Effects of tolcapone in Parkinson's patients taking L‐dihydroxyphenylalanine/carbidopa and selegiline

Abstract

A double‐blind, placebo‐controlled, crossover trial of tolcapone (RO 407592), a potent reversible inhibitor of catechol‐O‐methyltransferase (COMT), was performed in 10 Parkinson's disease (PD) patients to determine single‐dose safety and efficacy. All subjects were chronically treated with stable doses of selegiline and L‐dihydroxyphenylalanine (L‐DOPA)/carbidopa. Tolcapone was administered in four single ascending doses (50‐800 mg) randomly paired with placebo. Motor ratings were performed every 30 min for 6 h.
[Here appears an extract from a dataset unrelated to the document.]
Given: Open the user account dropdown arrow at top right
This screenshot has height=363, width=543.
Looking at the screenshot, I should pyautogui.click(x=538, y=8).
At higher doses (400 mg and 800 mg), tolcapone prolonged the antiparkinson response of L‐DOPA. Nausea was the most common adverse effect of the tolcapone—L‐DOPA/carbidopa—selegiline combination. Adverse cardiovascular effects were not seen. The acute inhibition of amino acid decarboxylase, monoamine oxidase‐B, and COMT is well tolerated and prolongs the L‐DOPA response in PD patients. Tolcapone may be a safe and useful adjunct to L‐DOPA/carbidopa in PD patients taking selegiline.